Weißer Senf aus der Gattung Sinapis ist einjährig und gehört (wie mehrere ebenfalls zur Gewinnung von Senf genutzte Arten aus den Gattungen Brassica und Eruca) zu den Kreuzblütlern. Die dunkelgrünen, eiförmig-länglichen Laubblätter sind fiederspaltig geteilt und gezähnt. Aus den in dichten Trauben stehenden hell-goldgelben Blüten reifen durch ein dünnes Häutchen geteilte zweifächerige Schoten, die nur im unteren Teil hellgelbe, kugelige, 2,0-2,5 mm messende Samen tragen. Die zur Reifezeit aufspringenden Schoten haben am oberen Ende einen langen Fruchtschnabel.


Heimat und Verbreitung:

Der Weiße Senf ist vom Süden und Osten Europas aus bis nach Indien und China beheimatet und überall in den gemäßigten Zonen verbreitet. Hauptanbaugebiete findet man heute in Frankreich, den Niederlanden, Deutschland, Dänemark, Polen, Bulgarien, Rumänien, Jugoslawien, Italien, Griechenland, der Türkei, in Russland, in Indien, China, Japan, den USA, in Argentinien, Chile und in Australien.

Anbau und Gewinnung:

Senf wird überwiegend auf den Feldern in großem Maßstab angebaut. Kurz vor der Vollreife mäht man mit Gras- oder Bindemähern den Senf zu Garben, die man noch auf dem Feld trocknen läßt. Danach wird die Senfsaat ausgedroschen und noch einige Zeit nachgetrocknet. Gute Ware zeichnet sich durch große Körner mit gleichmäßig goldgelber Farbe aus.

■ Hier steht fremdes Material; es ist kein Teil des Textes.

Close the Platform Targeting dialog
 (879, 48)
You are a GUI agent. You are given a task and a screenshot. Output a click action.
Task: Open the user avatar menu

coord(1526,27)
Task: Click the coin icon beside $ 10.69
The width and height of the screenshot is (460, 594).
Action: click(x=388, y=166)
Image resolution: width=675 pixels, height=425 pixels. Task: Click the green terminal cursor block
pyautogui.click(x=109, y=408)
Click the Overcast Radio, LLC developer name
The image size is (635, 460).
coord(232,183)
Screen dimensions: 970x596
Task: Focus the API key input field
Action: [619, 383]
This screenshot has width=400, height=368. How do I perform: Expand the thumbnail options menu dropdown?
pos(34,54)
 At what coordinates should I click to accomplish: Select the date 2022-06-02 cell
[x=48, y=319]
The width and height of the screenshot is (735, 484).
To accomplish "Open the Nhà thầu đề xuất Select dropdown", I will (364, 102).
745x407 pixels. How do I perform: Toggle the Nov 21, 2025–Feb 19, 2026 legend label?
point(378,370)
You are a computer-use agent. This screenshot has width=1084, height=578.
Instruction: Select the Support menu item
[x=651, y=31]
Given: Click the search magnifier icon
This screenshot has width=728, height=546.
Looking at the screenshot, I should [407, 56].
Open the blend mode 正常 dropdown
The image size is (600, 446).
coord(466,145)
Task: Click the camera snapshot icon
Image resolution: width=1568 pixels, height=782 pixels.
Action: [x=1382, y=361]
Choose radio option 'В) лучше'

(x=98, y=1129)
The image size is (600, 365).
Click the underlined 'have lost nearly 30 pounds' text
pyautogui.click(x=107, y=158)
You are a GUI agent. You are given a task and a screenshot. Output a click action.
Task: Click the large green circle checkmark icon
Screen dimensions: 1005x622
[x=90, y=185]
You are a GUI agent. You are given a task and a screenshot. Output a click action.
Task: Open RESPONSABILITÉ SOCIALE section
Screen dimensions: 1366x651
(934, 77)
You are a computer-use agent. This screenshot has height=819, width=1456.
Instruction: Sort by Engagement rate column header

Das Gewürz und seine Verwendung:

Die Senfkörner sind geruchlos und besitzen ebenso wie das trockene Senfpulver kein Aroma. Der charakteristische, scharf brennende Geschmack entwickelt sich erst, wenn Wasser zugeführt wird. Ganze Senfkörner nimmt man zum Würzen von Marinaden, Pickles, Beizen, Pökellaken und zum Einmachen.

Geschichtliches:

Seit Jahrtausenden werden Senfkörner als Gewürz und Heilmittel verwendet. Griechen und Römern war die Wirkung des Senfs wohlbekannt und mehr als einmal wurde er in der Bibel erwähnt. Im Jahre 812 ordnete Karl der Große den Anbau von Küchenkräutern, darunter auch Senf, an und überwachte streng den Vollzug seiner Vorschrift.